**Directive:**
Rewrite everything from the first line down to the line containing "[x=424, y=512]", requests included, and shift each answer coordinate up by 6.

Rows from a dataset
────────────────

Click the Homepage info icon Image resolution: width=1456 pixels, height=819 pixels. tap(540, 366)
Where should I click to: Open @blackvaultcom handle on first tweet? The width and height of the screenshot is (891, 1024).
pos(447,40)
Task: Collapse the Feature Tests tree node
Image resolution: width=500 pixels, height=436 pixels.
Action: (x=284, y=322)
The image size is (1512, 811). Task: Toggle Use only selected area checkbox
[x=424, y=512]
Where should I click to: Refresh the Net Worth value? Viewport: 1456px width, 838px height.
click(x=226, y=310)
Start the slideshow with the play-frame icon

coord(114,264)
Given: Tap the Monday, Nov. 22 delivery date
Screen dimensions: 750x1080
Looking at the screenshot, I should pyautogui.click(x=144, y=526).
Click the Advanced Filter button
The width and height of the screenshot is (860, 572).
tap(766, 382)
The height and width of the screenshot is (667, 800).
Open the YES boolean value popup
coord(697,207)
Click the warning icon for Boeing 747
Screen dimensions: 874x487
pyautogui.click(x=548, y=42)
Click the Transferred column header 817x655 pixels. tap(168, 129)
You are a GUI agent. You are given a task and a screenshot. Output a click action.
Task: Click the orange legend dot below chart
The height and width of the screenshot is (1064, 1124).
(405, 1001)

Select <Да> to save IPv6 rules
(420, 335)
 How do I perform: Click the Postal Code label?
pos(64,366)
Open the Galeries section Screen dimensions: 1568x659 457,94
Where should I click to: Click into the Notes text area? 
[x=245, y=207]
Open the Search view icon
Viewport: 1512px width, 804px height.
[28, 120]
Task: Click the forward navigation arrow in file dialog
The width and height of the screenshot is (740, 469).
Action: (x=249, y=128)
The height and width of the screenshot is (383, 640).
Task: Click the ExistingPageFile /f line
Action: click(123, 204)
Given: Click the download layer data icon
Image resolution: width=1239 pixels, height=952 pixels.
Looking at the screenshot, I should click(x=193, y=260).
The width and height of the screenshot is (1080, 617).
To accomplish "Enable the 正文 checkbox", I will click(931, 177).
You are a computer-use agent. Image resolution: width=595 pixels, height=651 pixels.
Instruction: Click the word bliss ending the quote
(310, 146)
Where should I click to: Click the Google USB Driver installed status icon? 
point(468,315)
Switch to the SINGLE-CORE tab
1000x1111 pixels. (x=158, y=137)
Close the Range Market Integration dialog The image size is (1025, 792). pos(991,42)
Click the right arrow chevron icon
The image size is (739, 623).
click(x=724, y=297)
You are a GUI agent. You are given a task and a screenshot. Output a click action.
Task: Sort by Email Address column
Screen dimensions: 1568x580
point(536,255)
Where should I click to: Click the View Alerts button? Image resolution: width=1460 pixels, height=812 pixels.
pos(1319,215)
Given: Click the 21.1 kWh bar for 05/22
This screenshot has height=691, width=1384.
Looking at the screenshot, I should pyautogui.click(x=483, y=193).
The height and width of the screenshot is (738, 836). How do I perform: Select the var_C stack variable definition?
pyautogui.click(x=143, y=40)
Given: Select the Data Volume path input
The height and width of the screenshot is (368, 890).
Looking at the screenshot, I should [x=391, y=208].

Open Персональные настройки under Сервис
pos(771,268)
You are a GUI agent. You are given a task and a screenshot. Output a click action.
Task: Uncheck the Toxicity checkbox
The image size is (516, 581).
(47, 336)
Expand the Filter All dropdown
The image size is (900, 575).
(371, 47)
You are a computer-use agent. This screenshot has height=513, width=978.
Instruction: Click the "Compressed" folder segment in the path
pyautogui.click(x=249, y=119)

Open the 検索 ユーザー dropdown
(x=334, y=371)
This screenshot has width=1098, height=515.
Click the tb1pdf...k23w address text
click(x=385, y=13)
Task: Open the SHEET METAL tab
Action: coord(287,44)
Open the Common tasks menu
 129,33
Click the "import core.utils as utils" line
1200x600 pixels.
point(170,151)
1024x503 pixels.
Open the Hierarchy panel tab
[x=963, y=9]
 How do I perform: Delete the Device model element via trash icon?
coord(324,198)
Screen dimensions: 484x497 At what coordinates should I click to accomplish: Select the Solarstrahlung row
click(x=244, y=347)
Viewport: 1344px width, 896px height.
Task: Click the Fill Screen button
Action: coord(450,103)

────────────────

**Task output:**
Click the Homepage info icon Image resolution: width=1456 pixels, height=819 pixels. tap(546, 372)
Where should I click to: Open @blackvaultcom handle on first tweet? The width and height of the screenshot is (891, 1024).
pos(453,46)
Task: Collapse the Feature Tests tree node
Image resolution: width=500 pixels, height=436 pixels.
Action: (x=290, y=328)
The image size is (1512, 811). Task: Toggle Use only selected area checkbox
[x=430, y=518]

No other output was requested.